(Source records)
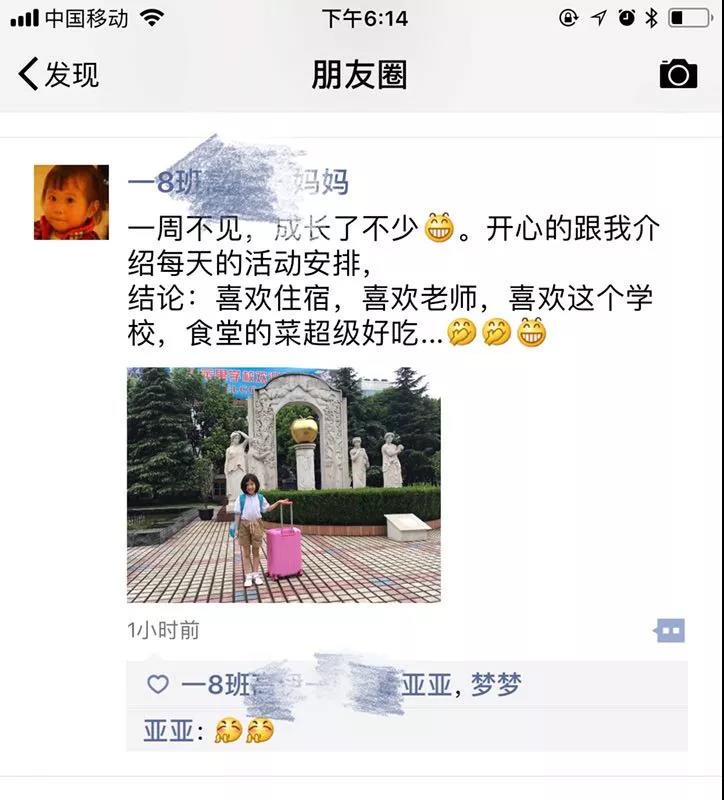Open 梦梦's profile from likes list

(496, 685)
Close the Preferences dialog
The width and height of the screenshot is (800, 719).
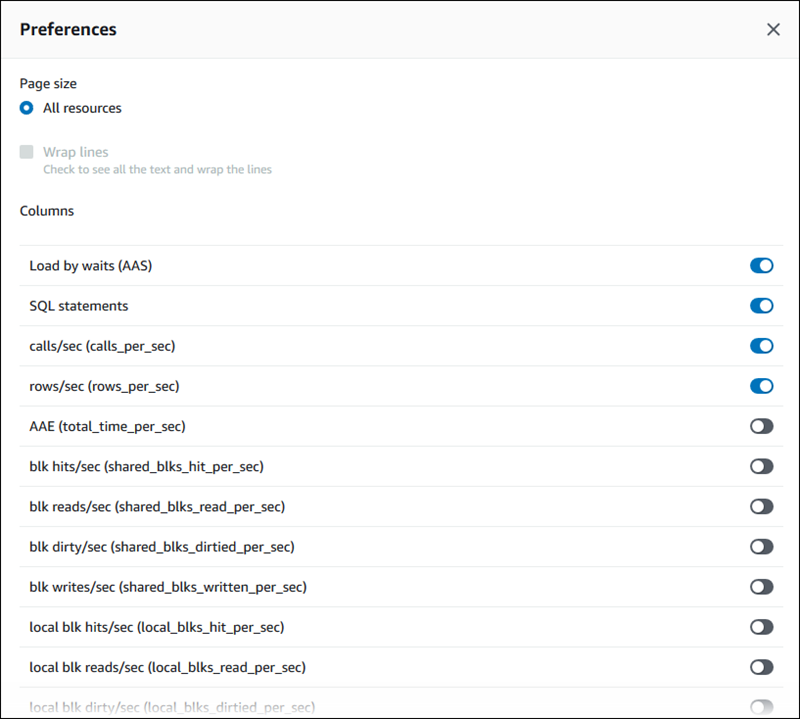click(773, 29)
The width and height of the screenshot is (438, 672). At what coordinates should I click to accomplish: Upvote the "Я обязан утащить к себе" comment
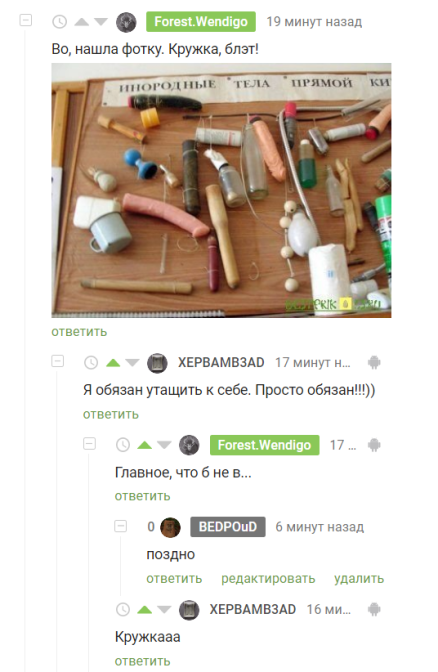coord(113,363)
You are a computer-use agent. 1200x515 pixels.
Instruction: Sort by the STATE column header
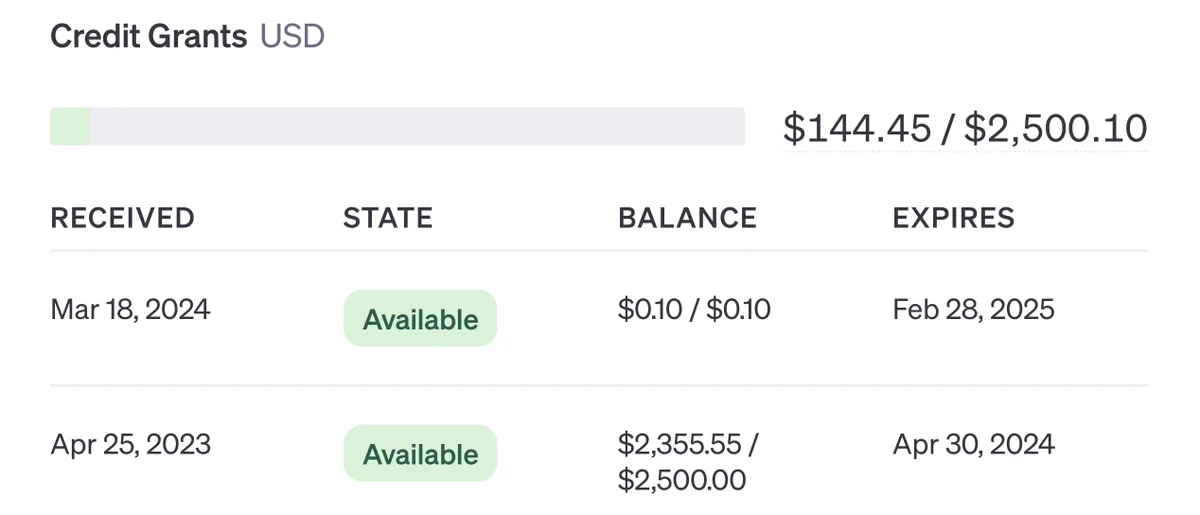pos(388,217)

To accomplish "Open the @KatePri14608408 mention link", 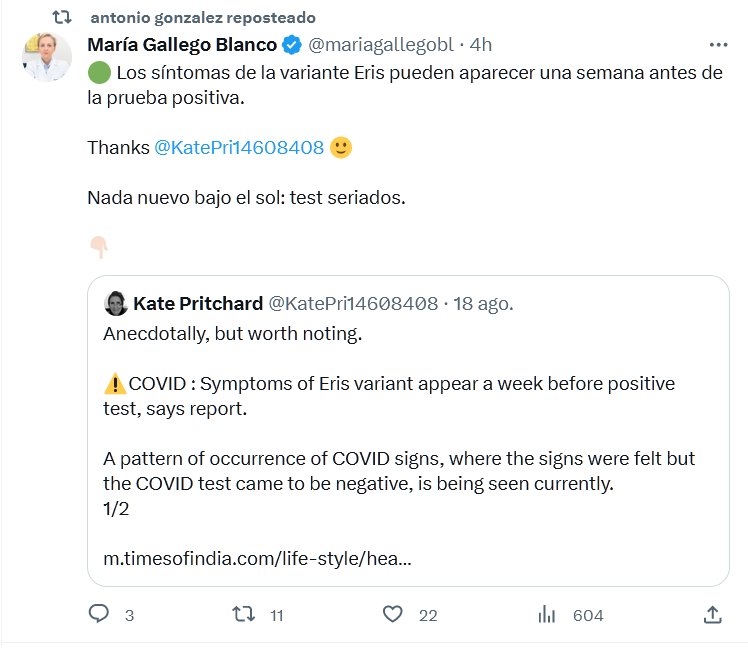I will click(x=239, y=147).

■ TASK GOAL:
Using the entries above, repeat exactly the lines from the one with "The width and height of the screenshot is (800, 719)." to the one with "You are a computer-use", both included, and leave the pictures behind.

■ TASK RESULT:
The width and height of the screenshot is (800, 719).
click(773, 29)
The width and height of the screenshot is (438, 672). At what coordinates should I click to accomplish: Upvote the "Я обязан утащить к себе" comment
coord(113,363)
You are a computer-use agent. 1200x515 pixels.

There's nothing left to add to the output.